Provided data:
--------------------------------------------------

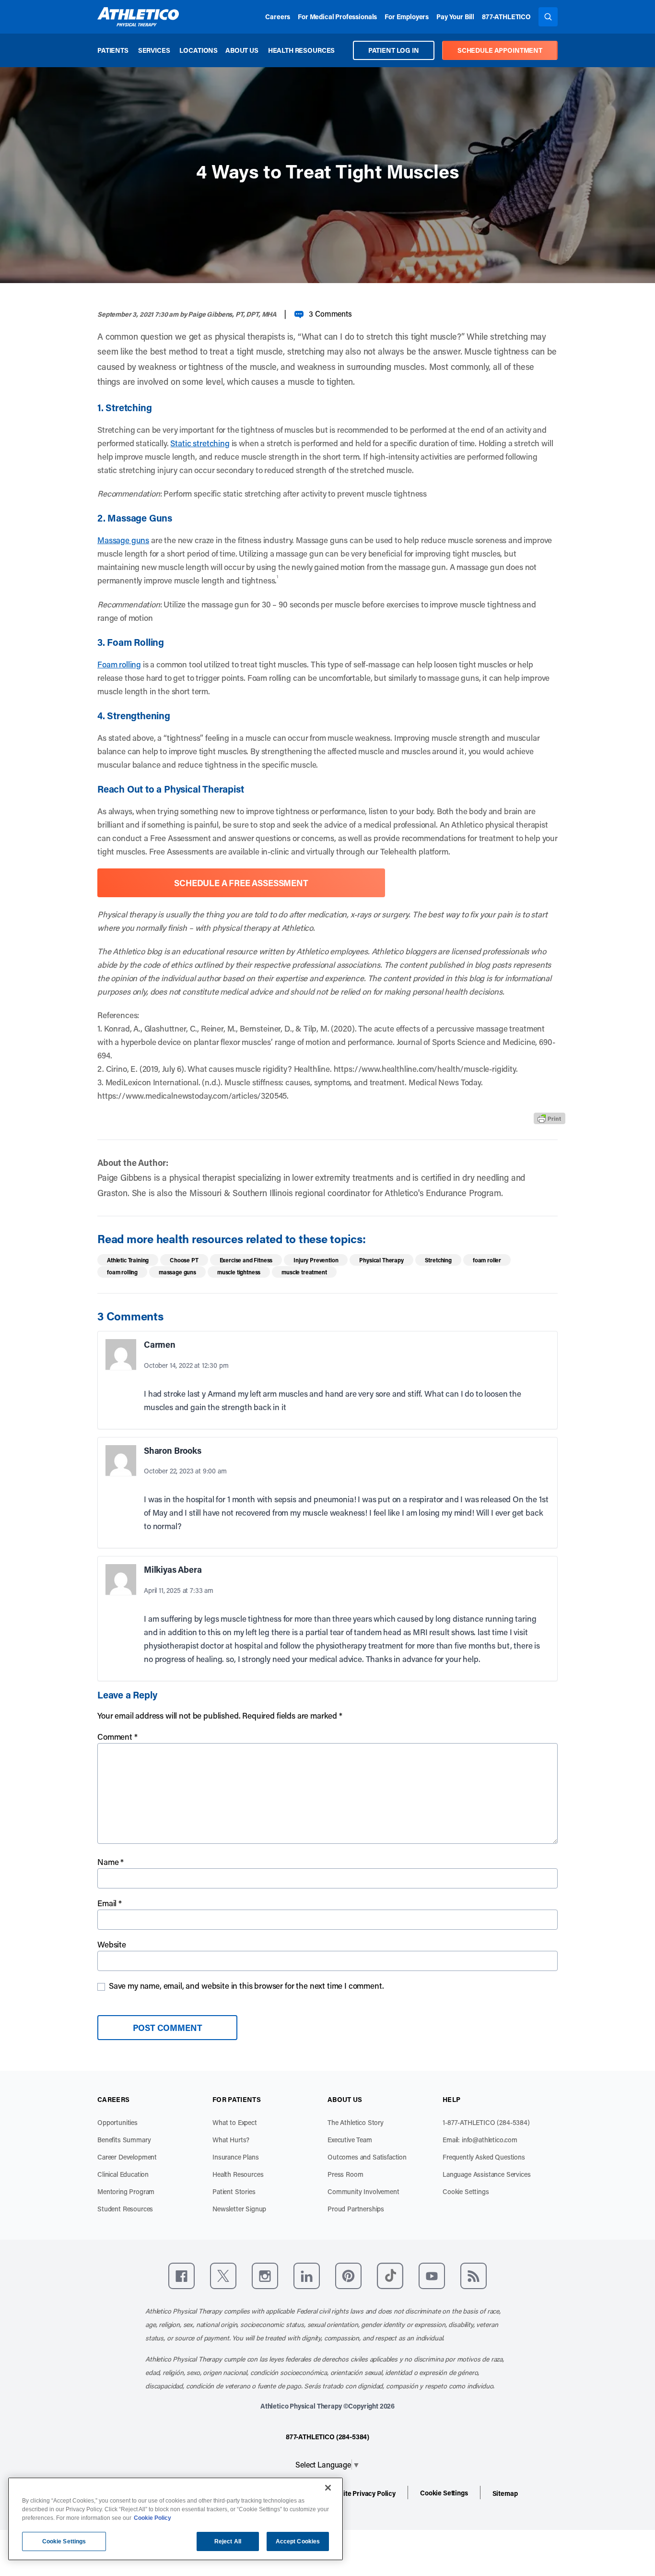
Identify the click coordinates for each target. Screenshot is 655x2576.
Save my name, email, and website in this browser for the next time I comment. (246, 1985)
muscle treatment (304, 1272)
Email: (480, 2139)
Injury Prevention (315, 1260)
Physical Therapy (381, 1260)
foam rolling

--------------------------------------------------

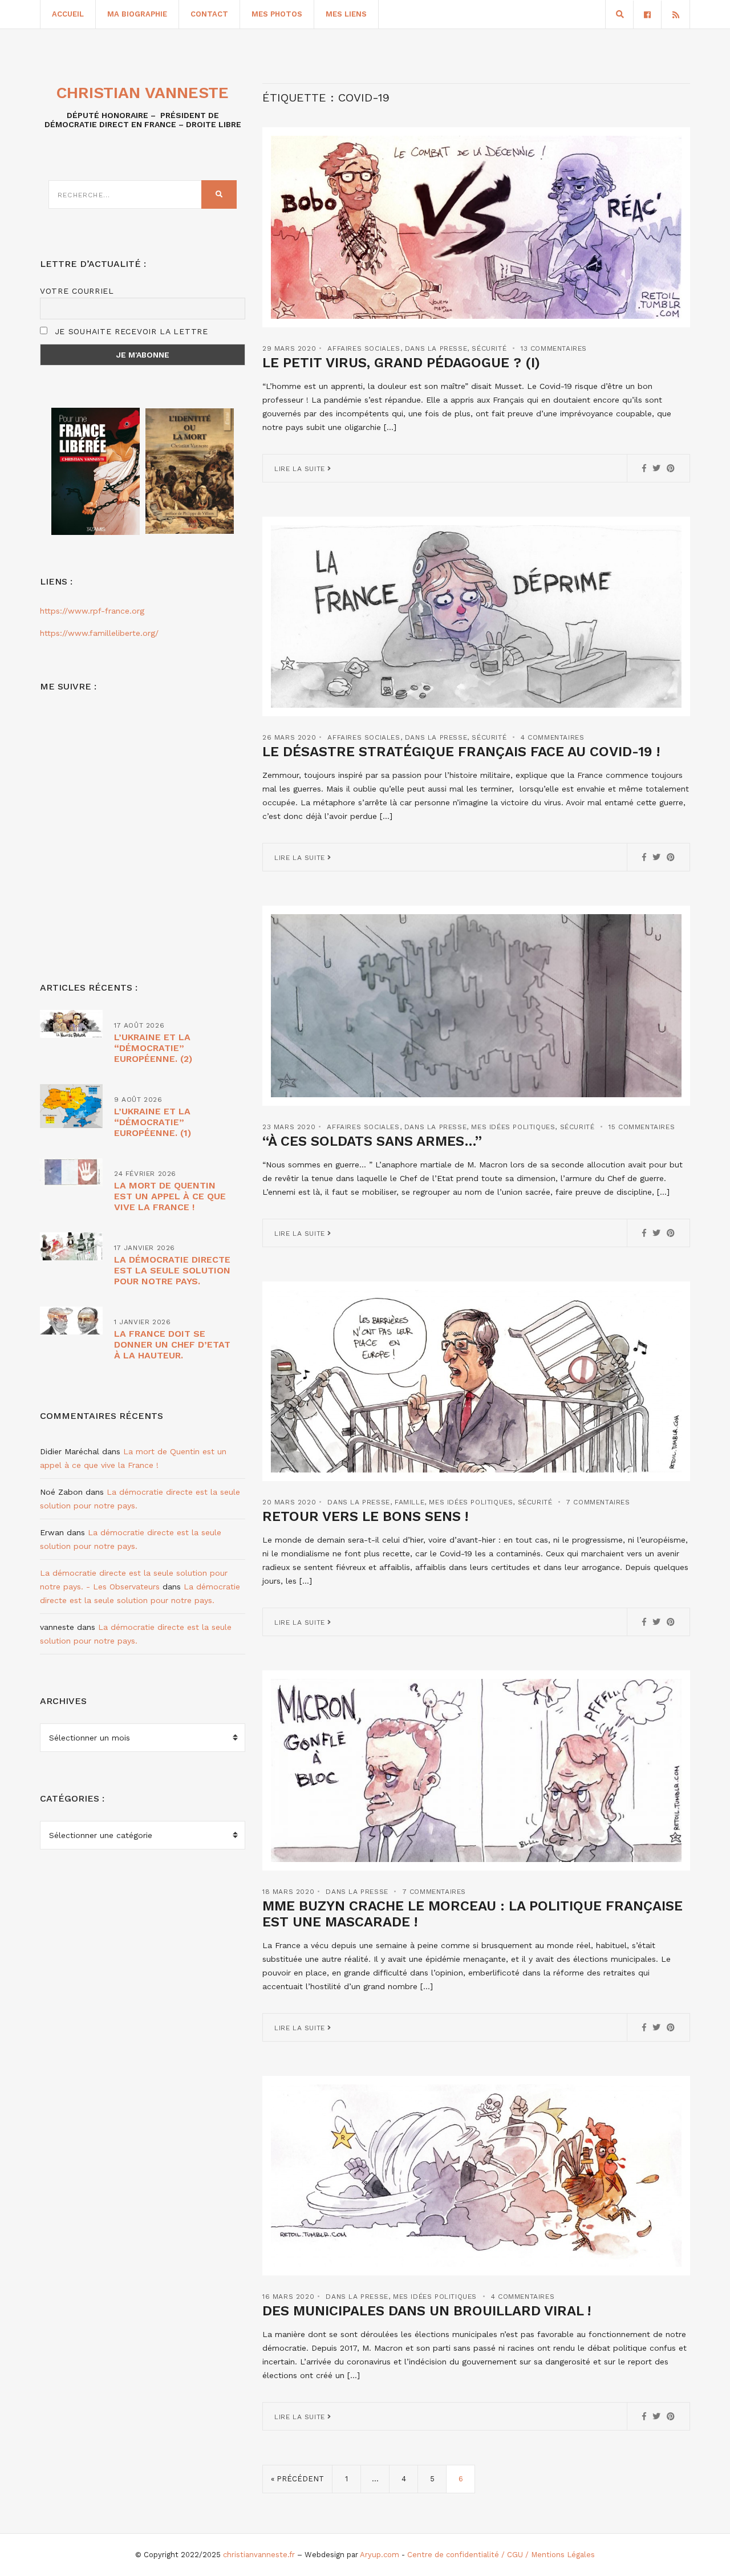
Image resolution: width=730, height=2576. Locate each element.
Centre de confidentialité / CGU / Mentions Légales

--------------------------------------------------

Within the material above, copy exactly the lines from the line that holds "Identify the click" up to and including the line that holds "foam rolling".

Identify the click coordinates for each target. Screenshot is 655x2576.
Save my name, email, and website in this browser for the next time I comment. (246, 1985)
muscle treatment (304, 1272)
Email: (480, 2139)
Injury Prevention (315, 1260)
Physical Therapy (381, 1260)
foam rolling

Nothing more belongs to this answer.